The Jamaican soil preservation terraces didn’t work (partially) because the “philosophy was that if productivity could be improved, and soil loss decreased, farm labor could be more fully utilized and young people would be attracted back into agriculture.” The main times for maintenance and agriculture conflicted, landlords could have decided to take the land away from the farmers, prices fluctuated, and there was no market outlet. They knew labor was going to be a problem.

The Peruvian soil preservation terrace project worked with the people more, and seems to have been successful, but this article doesn’t exactly say. This time current labor availability was considered. Initial terrace construction was intense, but maintenance was less. The terraces needed more labor to farm on, but yields were higher (is there a typo that said fertilized land was 43% and unfertilized was 142%?). All in all, the terraces sold themselves.

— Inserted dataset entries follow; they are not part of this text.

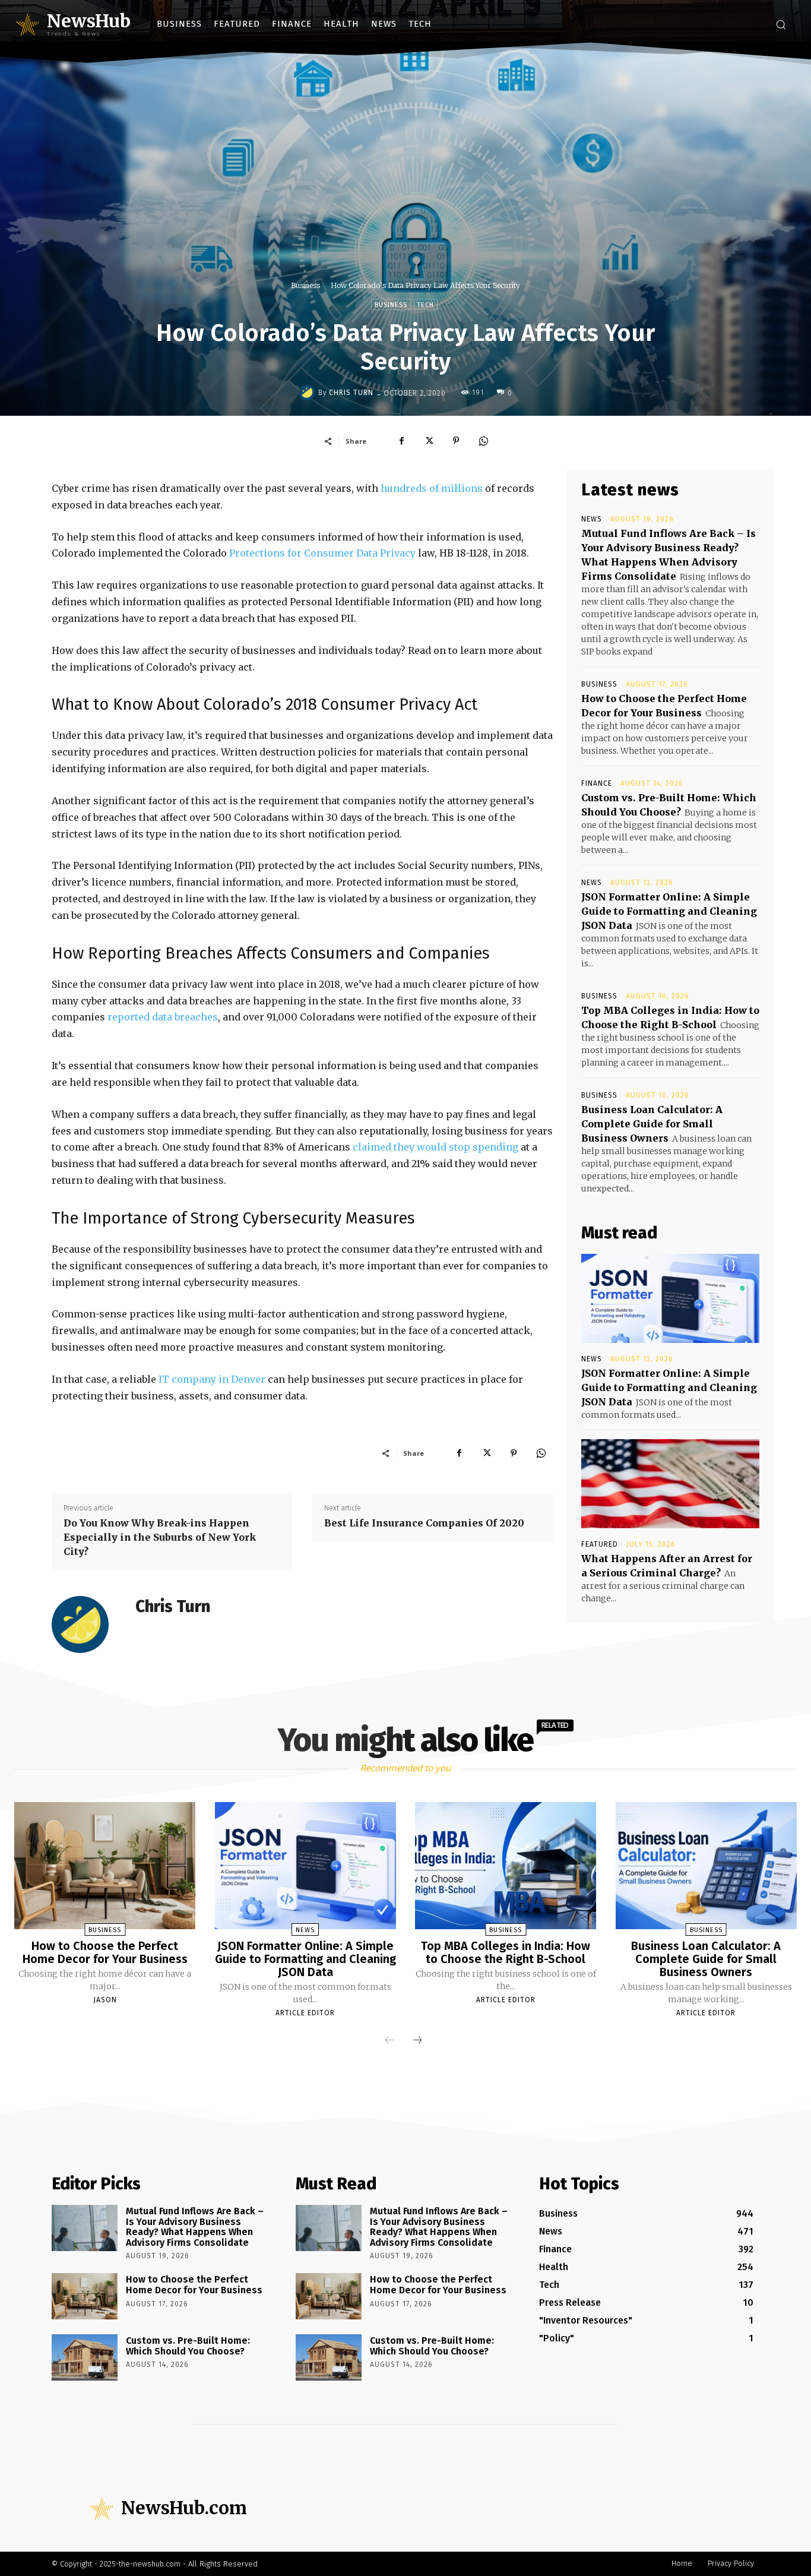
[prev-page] (389, 2041)
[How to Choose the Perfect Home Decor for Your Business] (104, 1865)
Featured (599, 1544)
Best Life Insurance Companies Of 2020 (424, 1523)
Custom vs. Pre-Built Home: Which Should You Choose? (188, 2346)
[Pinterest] (456, 441)
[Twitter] (429, 441)
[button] (781, 24)
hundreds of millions (432, 488)
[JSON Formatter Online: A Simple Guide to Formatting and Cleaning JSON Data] (670, 1298)
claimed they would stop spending (435, 1147)
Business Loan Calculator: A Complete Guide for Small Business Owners (652, 1124)
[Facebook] (401, 441)
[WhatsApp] (483, 441)
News (591, 519)
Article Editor (305, 2013)
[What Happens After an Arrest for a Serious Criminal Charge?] (670, 1483)
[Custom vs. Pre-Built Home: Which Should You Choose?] (85, 2357)
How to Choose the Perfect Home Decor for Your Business (105, 1952)
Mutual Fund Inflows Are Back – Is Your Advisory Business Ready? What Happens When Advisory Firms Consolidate (195, 2226)
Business (305, 285)
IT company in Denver (212, 1379)
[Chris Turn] (308, 392)
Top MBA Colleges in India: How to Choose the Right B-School (505, 1952)
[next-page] (417, 2041)
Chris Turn (351, 392)
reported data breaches (162, 1017)
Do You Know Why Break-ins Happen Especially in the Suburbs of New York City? (160, 1537)
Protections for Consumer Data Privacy (322, 553)
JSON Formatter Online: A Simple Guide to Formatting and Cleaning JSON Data (669, 911)
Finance (596, 783)
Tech (425, 305)
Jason (105, 2000)
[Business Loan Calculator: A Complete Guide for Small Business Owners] (706, 1865)
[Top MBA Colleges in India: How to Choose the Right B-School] (505, 1865)
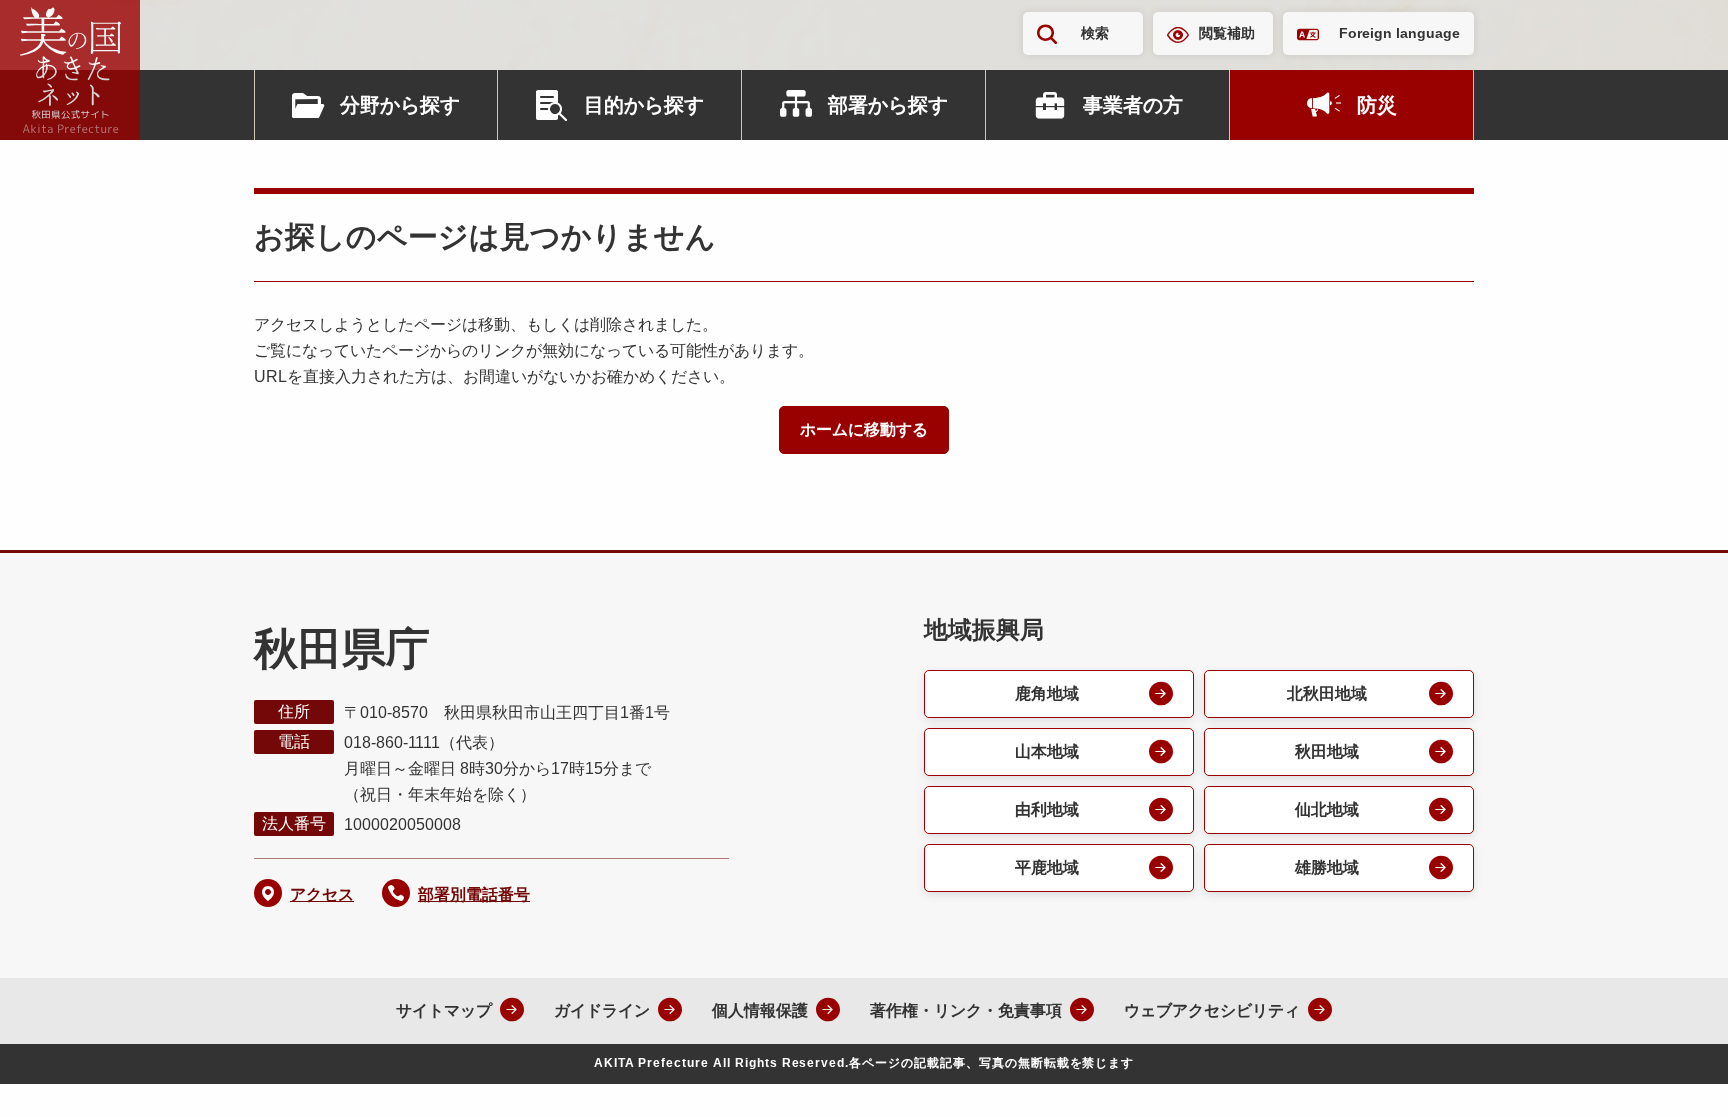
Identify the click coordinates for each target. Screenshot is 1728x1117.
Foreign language (1399, 33)
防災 (1377, 105)
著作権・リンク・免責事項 (966, 1010)
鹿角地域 (1047, 693)
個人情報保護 (760, 1010)
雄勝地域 (1327, 867)
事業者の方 (1133, 105)
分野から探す (400, 105)
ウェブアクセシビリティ (1212, 1010)
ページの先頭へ (1673, 1075)
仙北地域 (1327, 809)
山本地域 (1047, 751)
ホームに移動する (864, 429)
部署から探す (888, 105)
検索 (1095, 33)
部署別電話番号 (474, 894)
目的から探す (644, 105)
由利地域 (1047, 809)
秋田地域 (1327, 751)
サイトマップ (444, 1010)
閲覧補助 (1227, 33)
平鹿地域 (1047, 867)
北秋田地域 (1327, 693)
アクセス (322, 894)
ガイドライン (602, 1010)
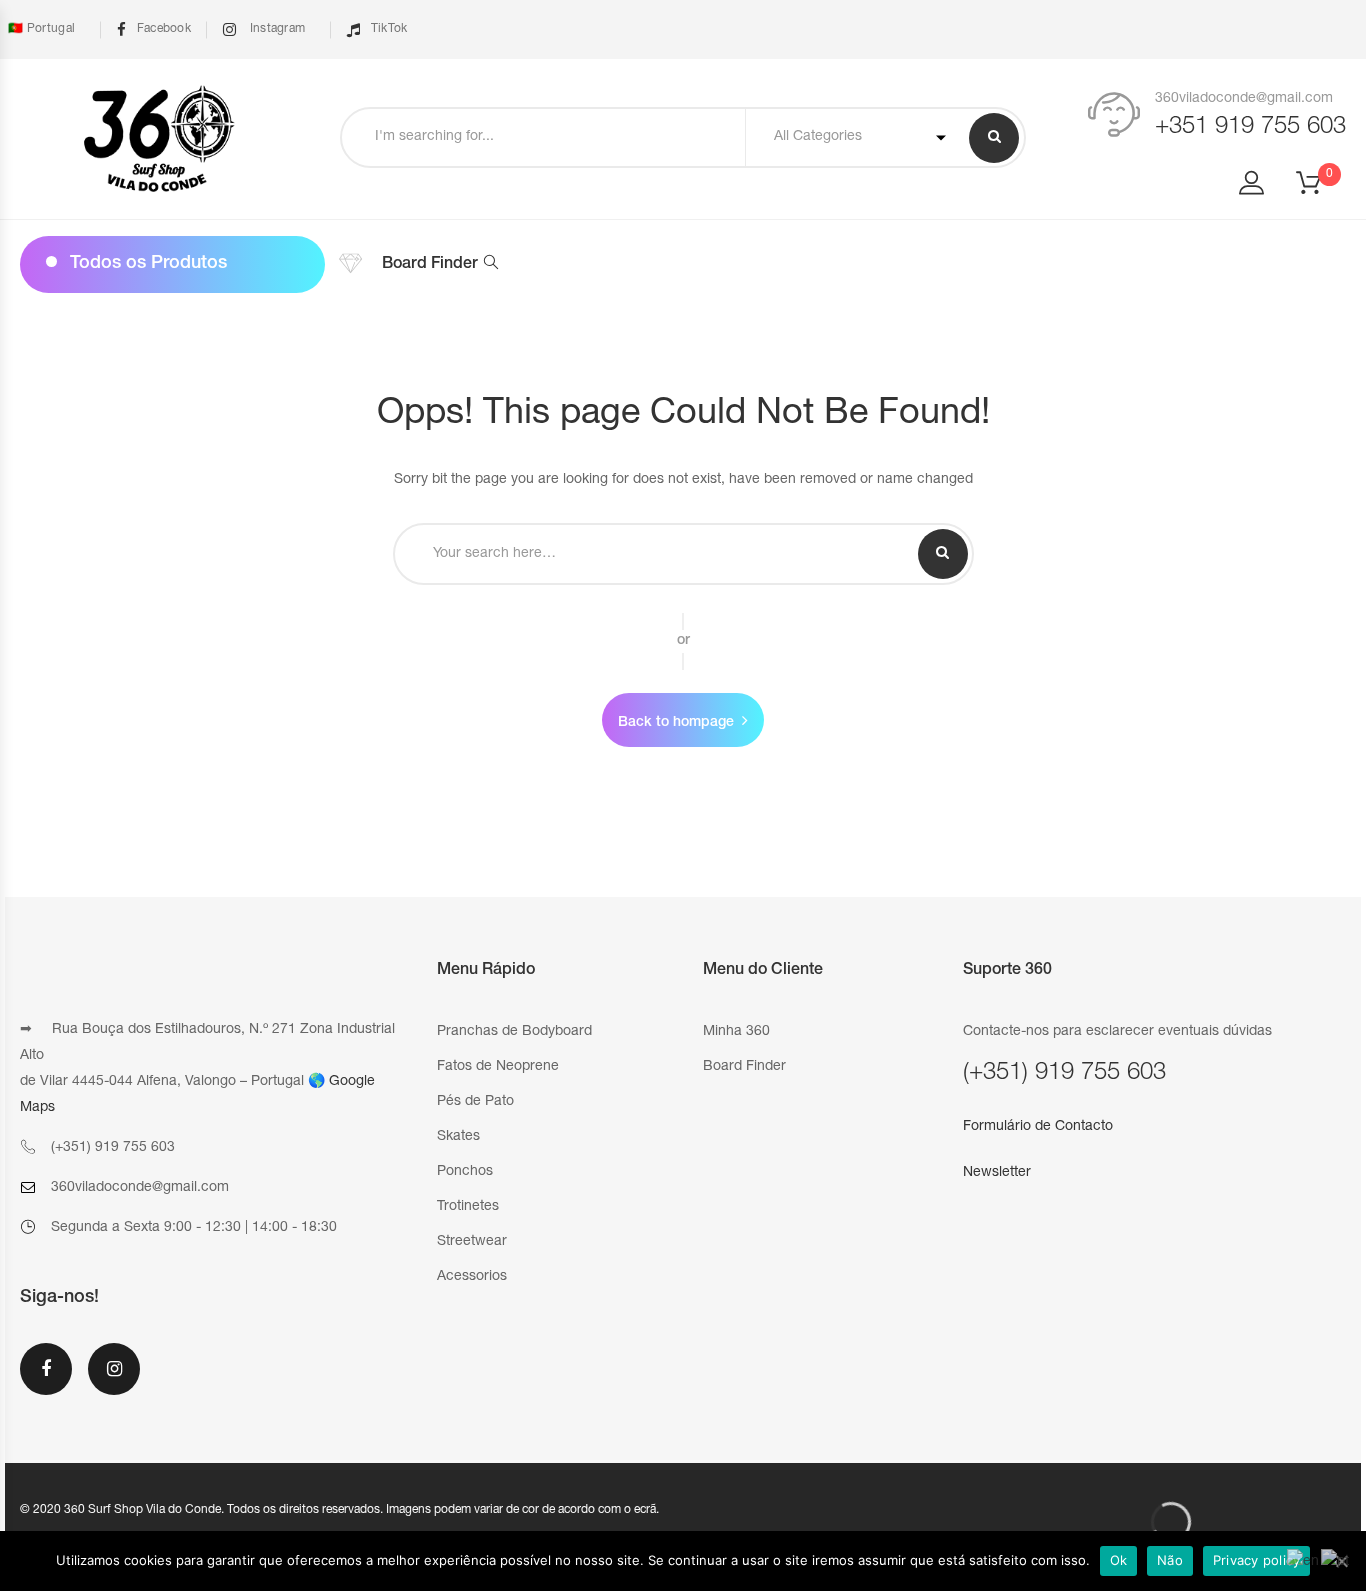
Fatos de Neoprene (498, 1067)
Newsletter (997, 1173)
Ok (1119, 1560)
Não (1170, 1560)
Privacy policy (1257, 1560)
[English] (1304, 1563)
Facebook (164, 29)
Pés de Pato (475, 1102)
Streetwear (472, 1242)
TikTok (389, 29)
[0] (1321, 189)
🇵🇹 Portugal (40, 29)
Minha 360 (736, 1032)
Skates (458, 1137)
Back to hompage (676, 723)
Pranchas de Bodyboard (514, 1032)
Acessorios (472, 1277)
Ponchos (465, 1172)
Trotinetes (468, 1207)
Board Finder (430, 265)
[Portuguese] (1336, 1563)
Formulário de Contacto (1038, 1127)
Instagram (275, 29)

So, whether off-farm wages or on-farm productivity should get more attention is relative to the place. Too assess this, go local and ask rural families their considerations for “gains and risks over the short and long term” (Peru) rather than “engaging in elaborate promotional campaigns” (Jamaica).


  1. I appreciated that this article discussed how capitalism has become necessary to survive, even for farmers who can grow their own food. Farmers need other sources of income, which means they spend less time on the farm. The less work done on the land, the more that will be needed in the future. This leads to labor scarcity, because there will be more work than workers. This in turn results in ecological degradation. It’s just an ongoing cycle of problems, and the problems fuel each other. It seems like capitalism generally causes environmental harm.

  2. As I was reading this article, I looked for the three components emphasized in lectures pertaining to similar issues. Those components being Nature, Labor and Culture.

    I believe this article did a good job explaining the interconnected nature of these three components and how greatly disturbed this relationship has become as the areas in question approach industrialization.

    That being considered, I think Collins made it quite clear that these problems are inevitable. At our point in time, this type of interaction will continue to exist at each point of contact between the haves and the have-nots. Preventability is out of the question. What is important is that we "must become more sensitive to the problems of this type." We have to analyze the data holistically and ultimately act locally, addressing land and labor jointly as they are inextricable.